Exercise details: From the article about the 3D-printed soft robotic hand, extract the passage verbatim, starting at the words "The feat from" and stopping after "in Science Advances.".

Selected extract:
Researchers in the US have 3D printed a soft robotic hand with enough dexterity to play – and win – Nintendo’s Super Mario Bros.
The feat from researchers at the University of Maryland demonstrates an innovation in the field of soft robotics, which centres on creating flexible, inflatable robots that are powered by water or air. The inherent safety and adaptability of soft robots has generated interest in their use for applications in prosthetics and biomedical devices but controlling the fluids that make these soft robots bend and move has been problematic.
According to the university, the key breakthrough, led by University of Maryland assistant professor of mechanical engineering Ryan D. Sochol, was the ability to 3D print fully assembled soft robots with integrated fluidic circuits in a single step. The team’s findings have been published in Science Advances.
“Previously, each finger of a soft robotic hand would typically need its own control line, which can limit portability and usefulness,” said co-first author Joshua Hubbard. “But by 3D printing the soft robotic hand with our integrated fluidic transistors, it can play Nintendo based on just one pressure input.”

Entries shown:
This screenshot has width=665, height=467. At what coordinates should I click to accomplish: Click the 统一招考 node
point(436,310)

==

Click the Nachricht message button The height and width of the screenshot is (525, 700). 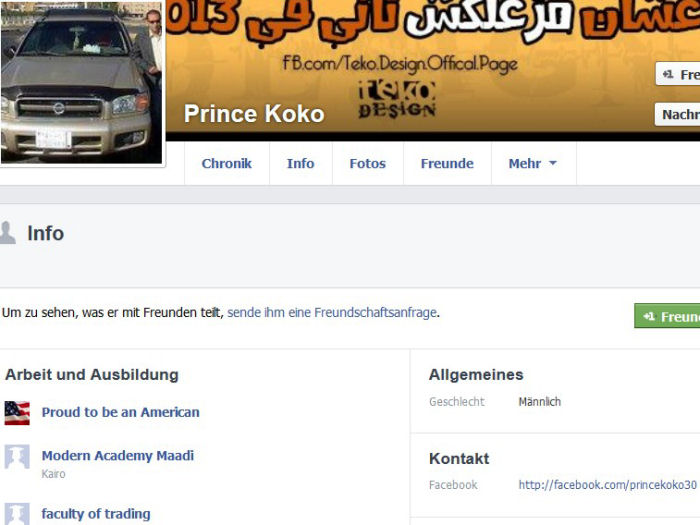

...

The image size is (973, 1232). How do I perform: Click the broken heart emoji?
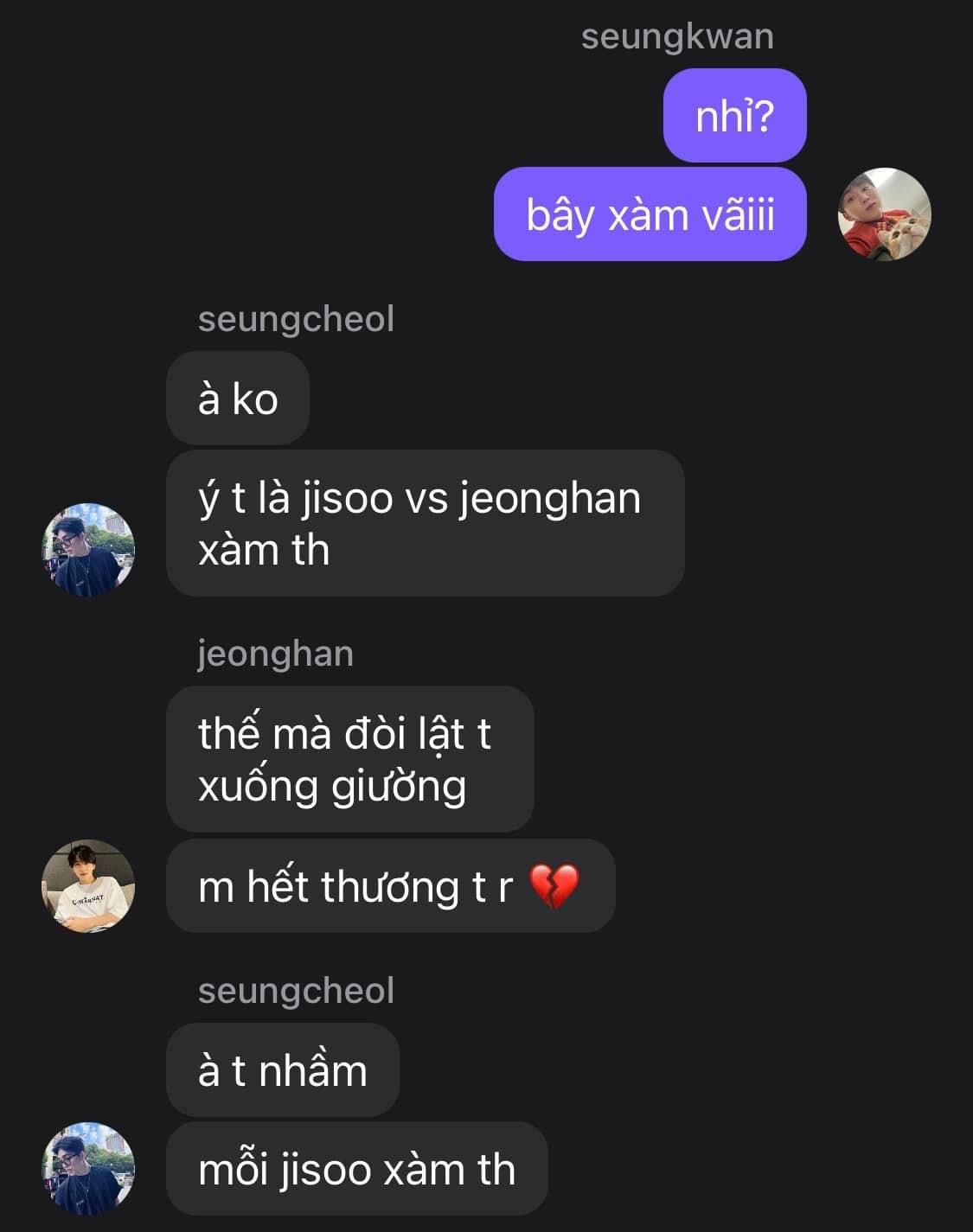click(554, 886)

Response area:
The feat from researchers at the University of Maryland demonstrates an innovation in the field of soft robotics, which centres on creating flexible, inflatable robots that are powered by water or air. The inherent safety and adaptability of soft robots has generated interest in their use for applications in prosthetics and biomedical devices but controlling the fluids that make these soft robots bend and move has been problematic.
According to the university, the key breakthrough, led by University of Maryland assistant professor of mechanical engineering Ryan D. Sochol, was the ability to 3D print fully assembled soft robots with integrated fluidic circuits in a single step. The team’s findings have been published in Science Advances.